> SELECTED PASSAGE:
• • • • • • •
H. Trench Backfill. The trench backfill shall be defined as the zone between
the top of the pipe bedding and the bottom of the pavement section, top
soil, building subgrade or other similar upper stratum.
Installation of backfill shall be in conformance with the Standard
Specifications and Standard Details, unless modified by the Geotechnical
Engineer for inclusion in the Special Provisions. The Geotechnical
Engineer shall be available for consultation during construction to assess
actual site conditions. Special emphasis shall be placed on specifying
maximum lift thicknesses, need for evenly spreading backfill lifts, degree
of compaction, number and types of compaction tests, and any disallowed
methods of compaction.
Backfill below the water table shall generally be granular permeable
material or other suitable materials to allow maintenance of natural
subsurface groundwater flow and avoid compaction challenges in wet
conditions. Where approved for use, backfill requiring compaction shall be
installed in dewatered trenches. The design water table elevation shall be
determined by the Geotechnical Engineer based on review of borings data
and other available information.
• • • • • • •
> REQUIREMENTS:
(A) In the trench backfill specification, who determines the design water table elevation?
(B) Please reproduce the part of the trench backfill specification starting with "Backfill below the" and going on through "other available information.".
(C) Translate this sentence from the trench backfill specification into Spanish: "Where approved for use, backfill requiring compaction shall be installed in dewatered trenches."

Records excerpted from a collection:
• • • • • • •
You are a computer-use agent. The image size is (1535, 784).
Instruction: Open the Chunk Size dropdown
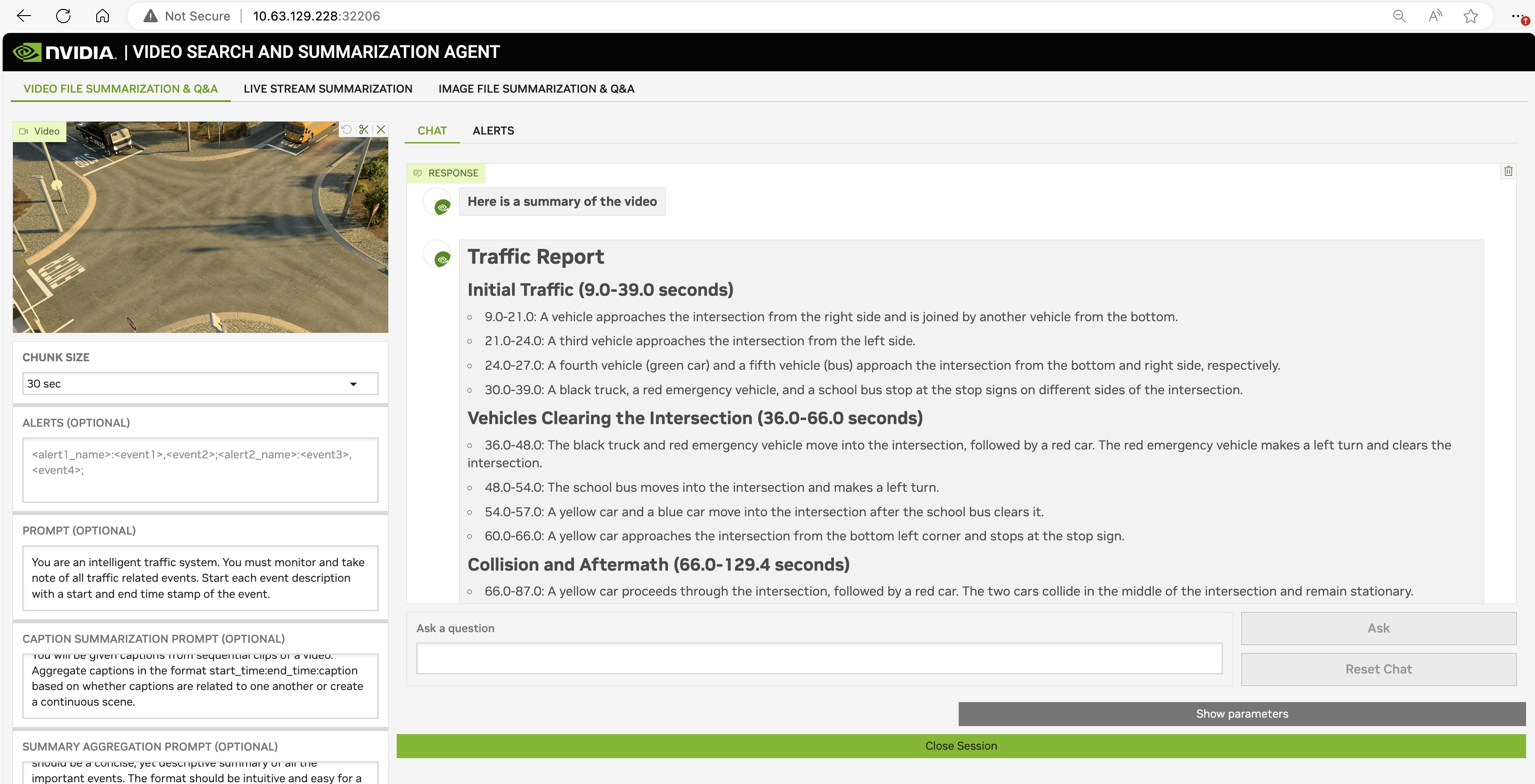[x=200, y=384]
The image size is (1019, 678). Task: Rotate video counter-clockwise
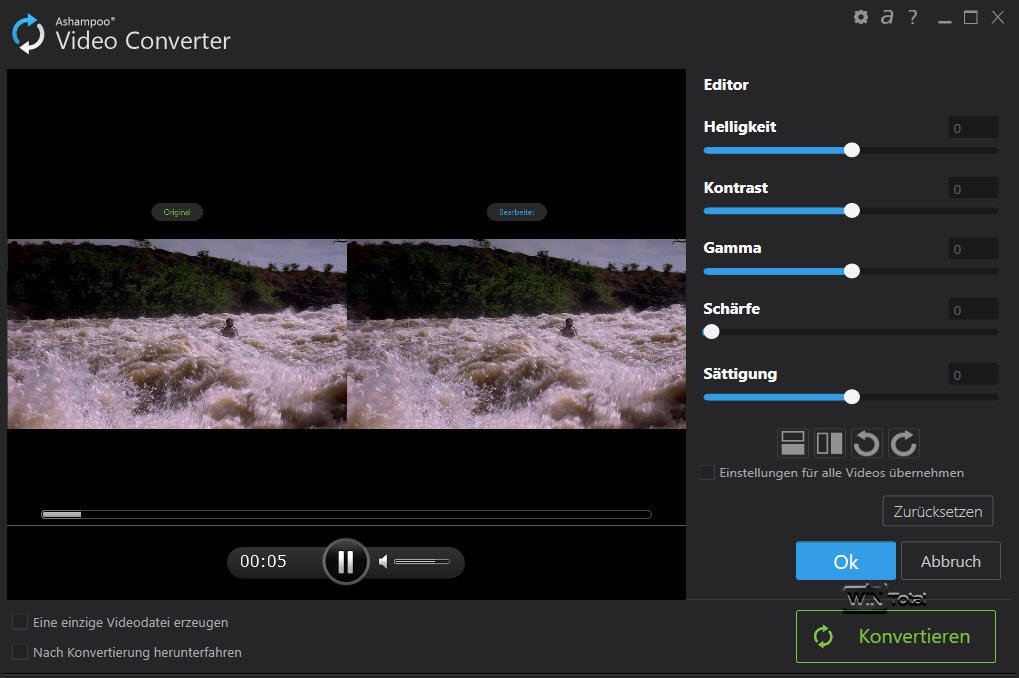coord(866,443)
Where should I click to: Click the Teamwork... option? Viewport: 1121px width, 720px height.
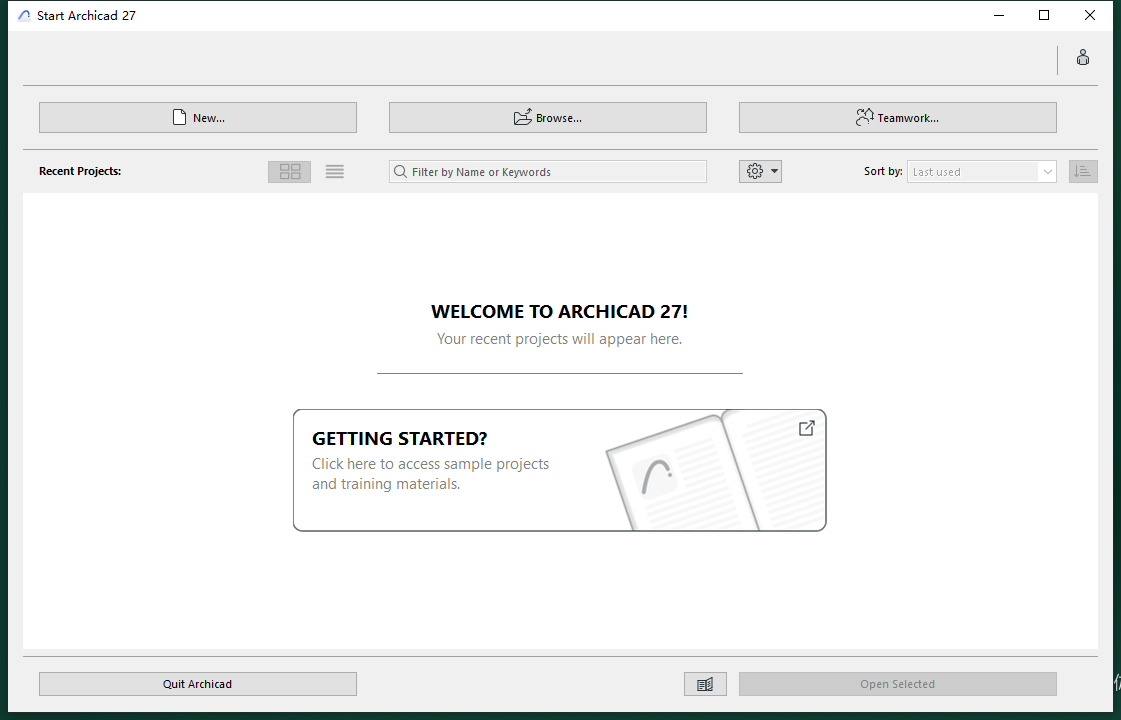point(897,117)
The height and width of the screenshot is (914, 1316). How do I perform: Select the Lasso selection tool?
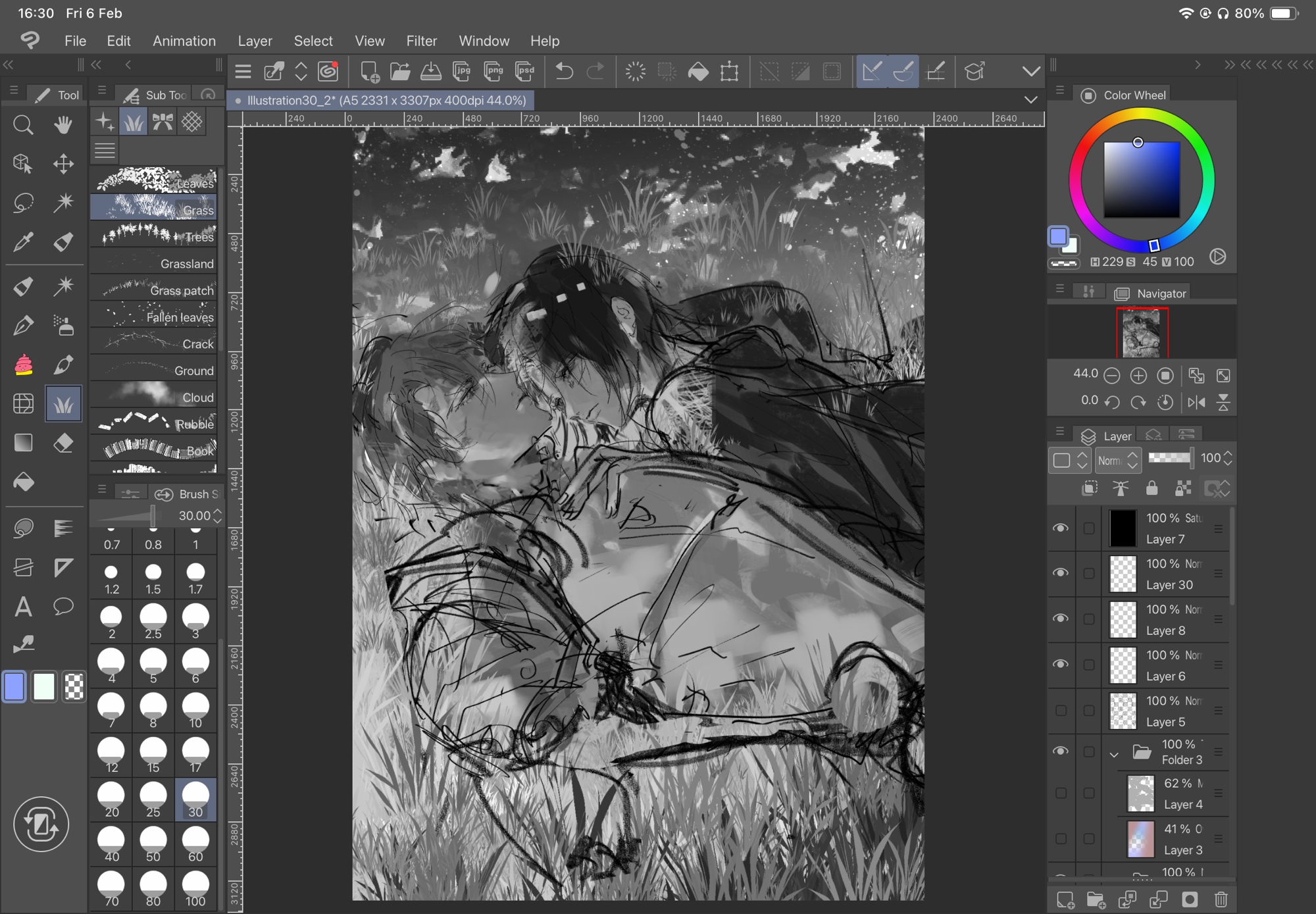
• • • • • • •
> CORRECT ANSWERS:
(A) The Geotechnical Engineer, based on review of borings data and other available information.

(B)
Backfill below the water table shall generally be granular permeable
material or other suitable materials to allow maintenance of natural
subsurface groundwater flow and avoid compaction challenges in wet
conditions. Where approved for use, backfill requiring compaction shall be
installed in dewatered trenches. The design water table elevation shall be
determined by the Geotechnical Engineer based on review of borings data
and other available information.

(C) Donde se apruebe su uso, el relleno que requiera compactación deberá colocarse en zanjas desaguadas.